Objetivo do exercício:
Transcreva sem alterações tudo o que vai da linha dos dados que contém "Share using the WhatsApp icon" até a linha que contém "Image resolution: width=1385", incluindo essas duas. Deixe as imagens fora da resposta.

········

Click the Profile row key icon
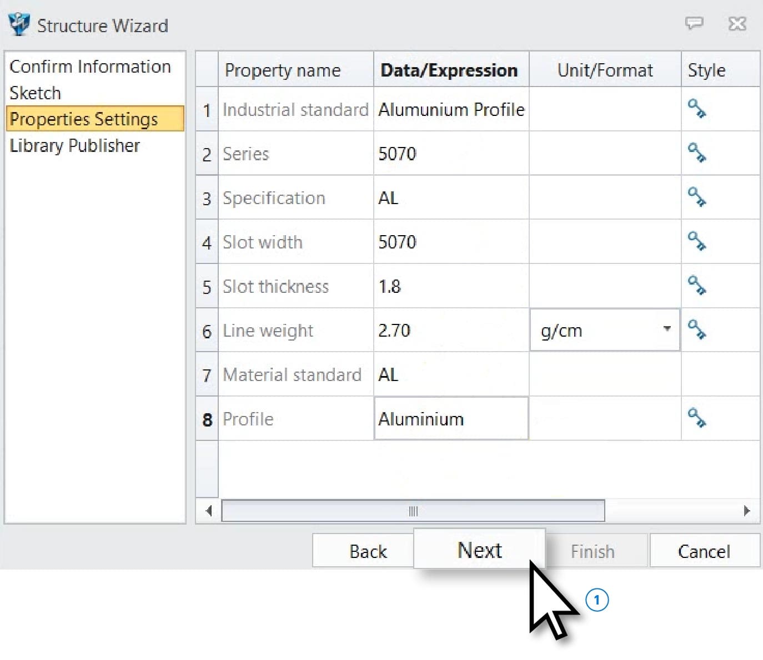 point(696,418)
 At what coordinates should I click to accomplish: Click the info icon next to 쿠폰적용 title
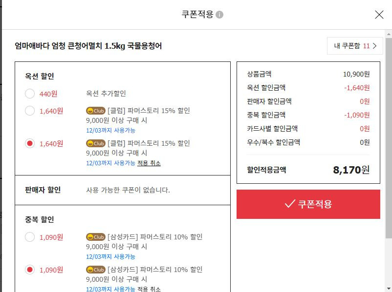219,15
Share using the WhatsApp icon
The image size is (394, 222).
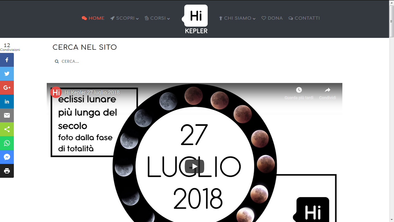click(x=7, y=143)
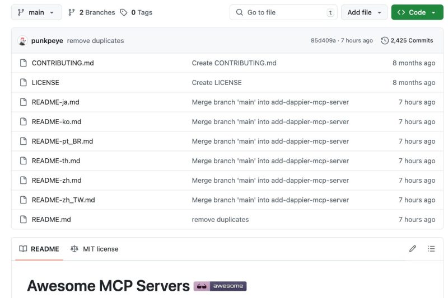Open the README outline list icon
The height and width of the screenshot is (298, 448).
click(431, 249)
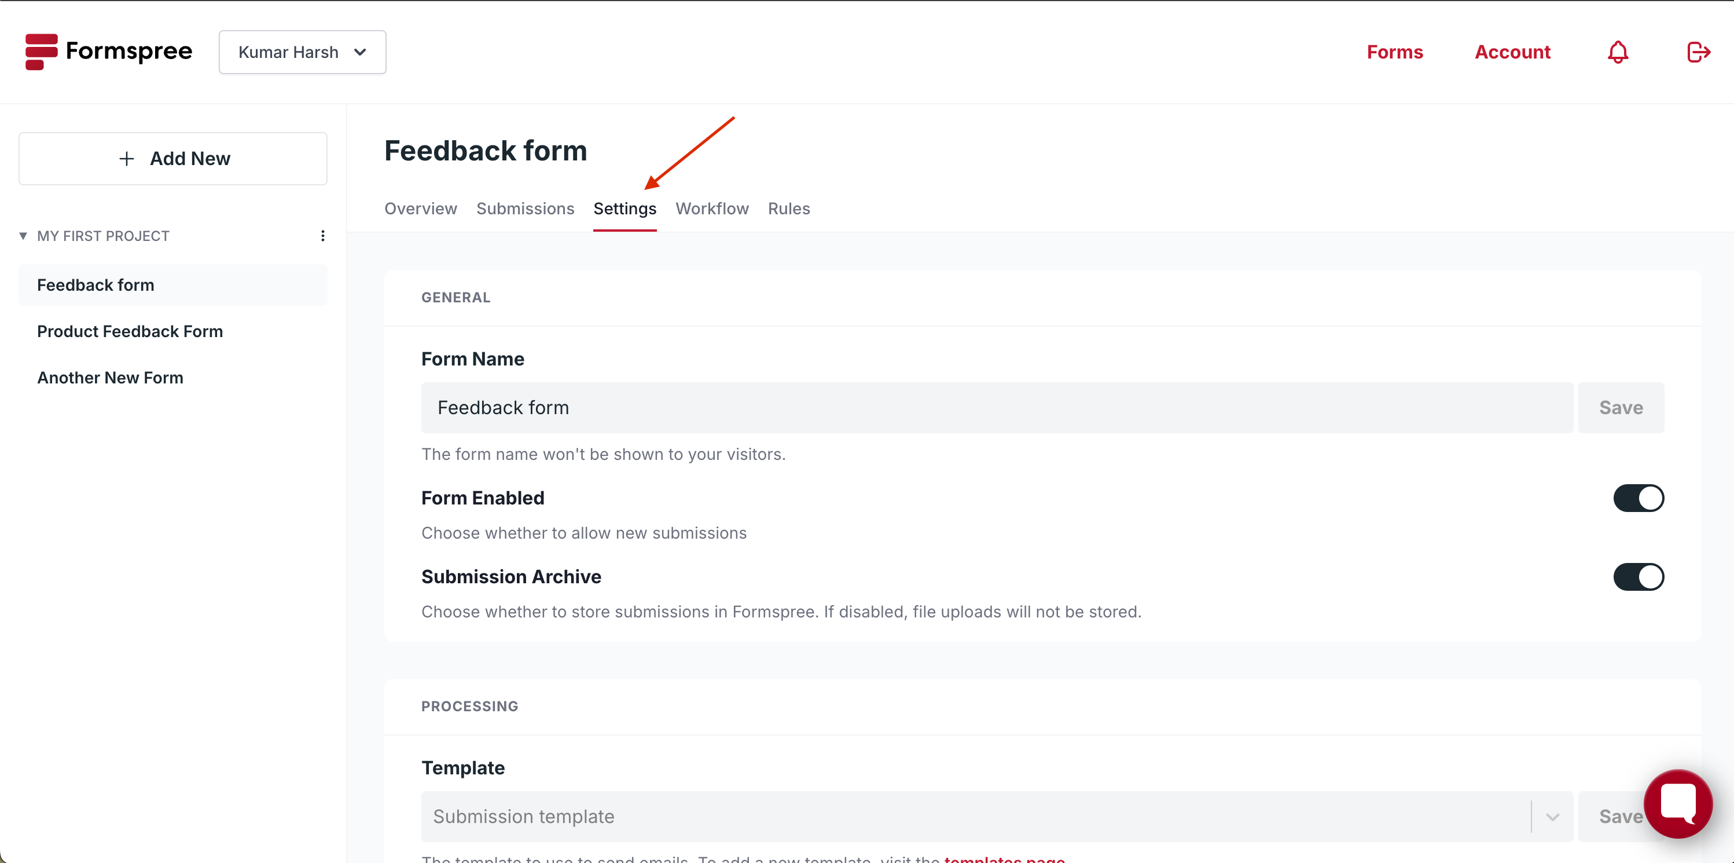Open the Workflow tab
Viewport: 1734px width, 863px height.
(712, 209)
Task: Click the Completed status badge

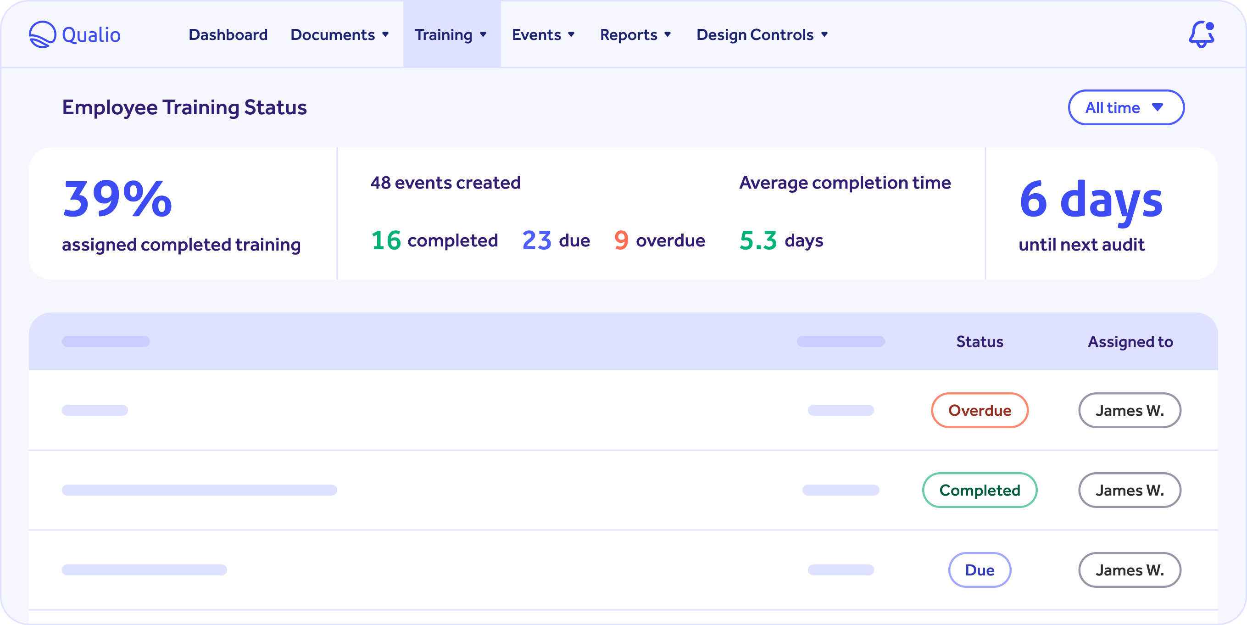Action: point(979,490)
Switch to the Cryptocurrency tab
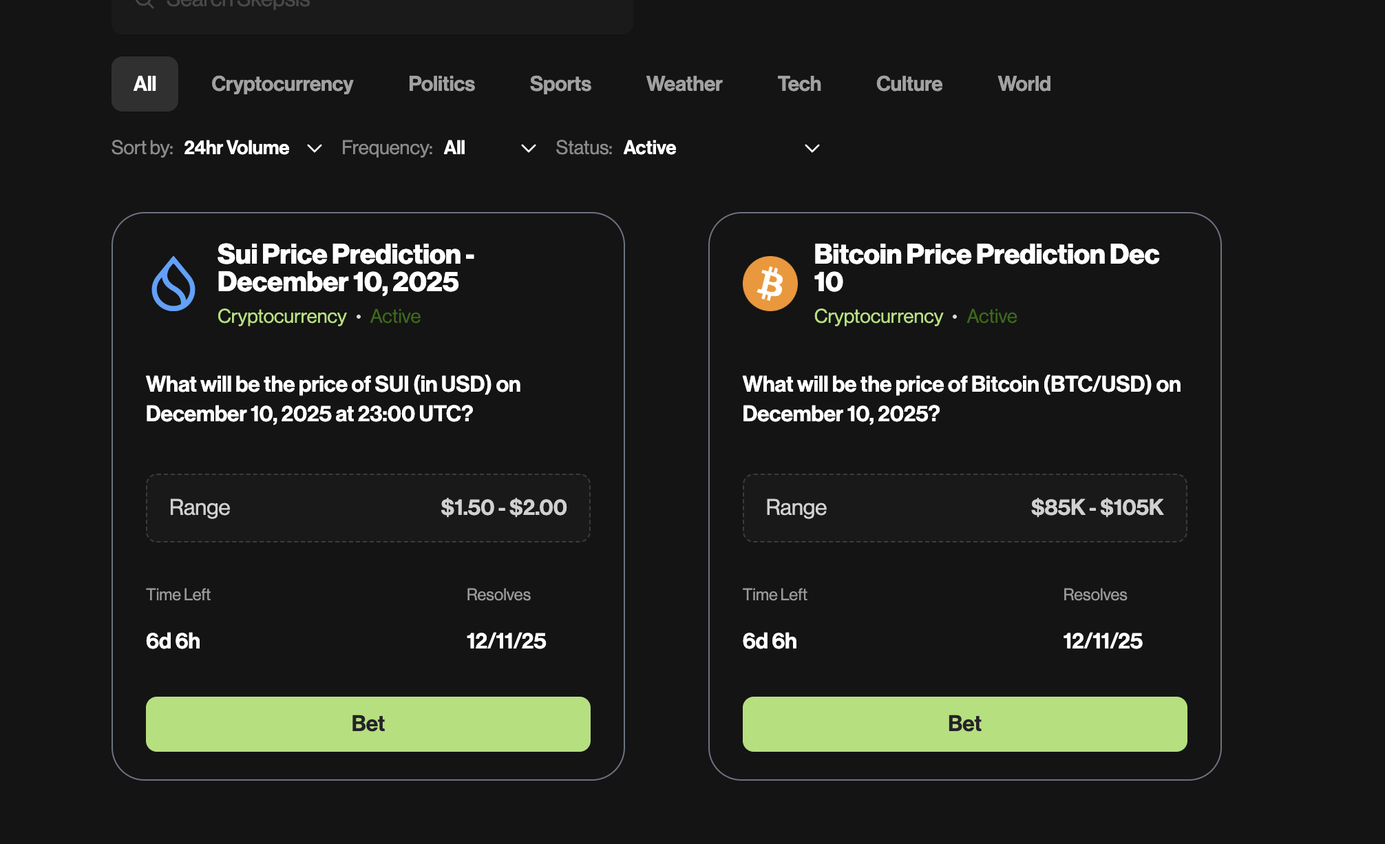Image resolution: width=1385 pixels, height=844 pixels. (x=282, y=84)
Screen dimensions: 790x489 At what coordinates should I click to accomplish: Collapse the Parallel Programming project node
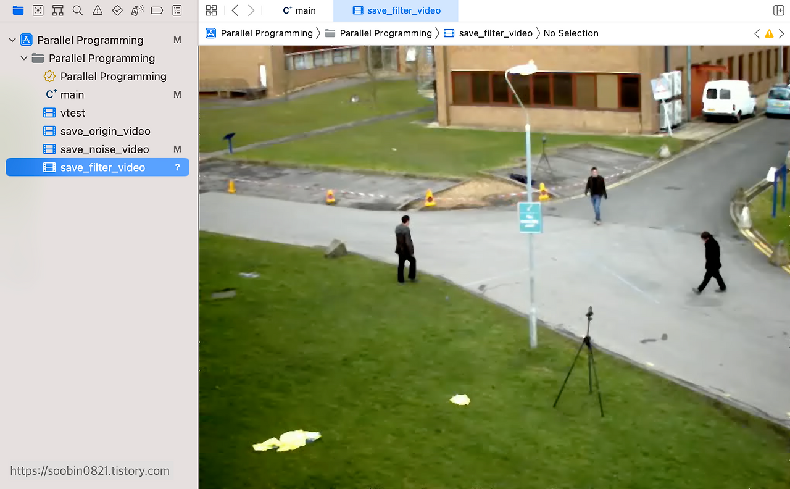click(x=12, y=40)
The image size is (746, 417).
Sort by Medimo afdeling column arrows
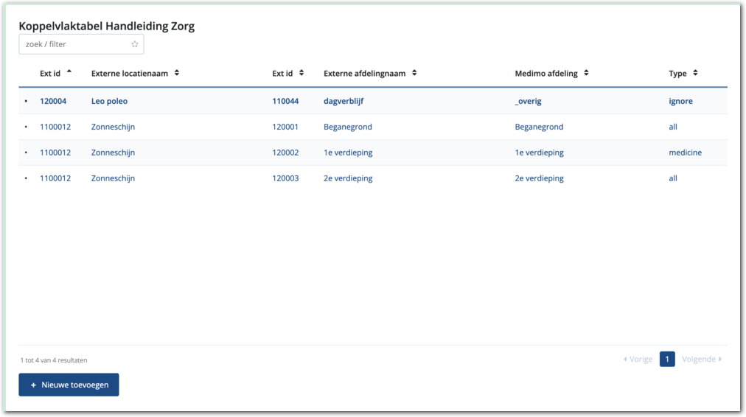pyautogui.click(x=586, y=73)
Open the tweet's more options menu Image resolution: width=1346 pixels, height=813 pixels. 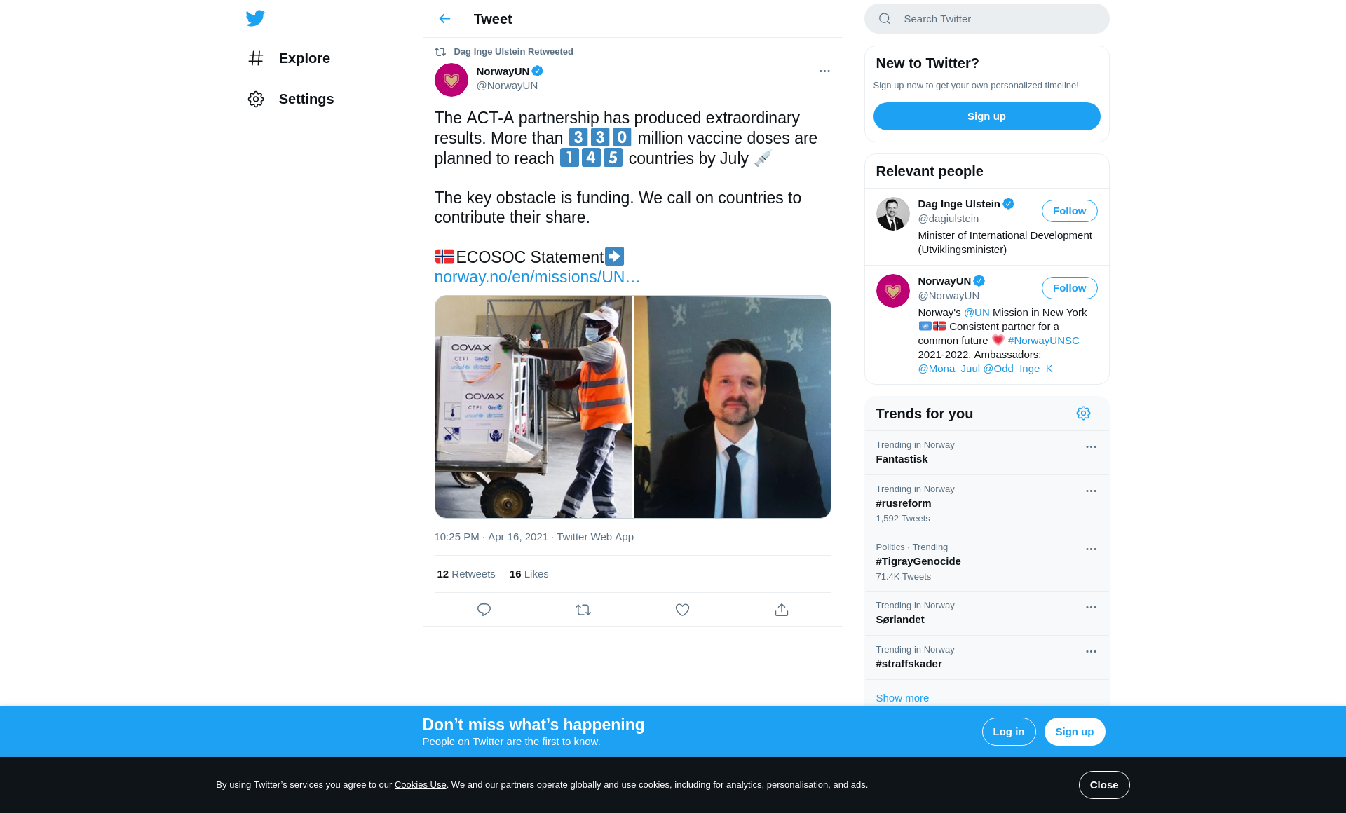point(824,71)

········

Solução:
Share using the WhatsApp icon
The image size is (394, 222).
click(x=7, y=143)
Open the README outline list icon
The height and width of the screenshot is (298, 448).
click(431, 249)
Open the Workflow tab
Viewport: 1734px width, 863px height.
(712, 209)
Task: Click the Completed status badge

Action: point(979,490)
Switch to the Cryptocurrency tab
Image resolution: width=1385 pixels, height=844 pixels. (x=282, y=84)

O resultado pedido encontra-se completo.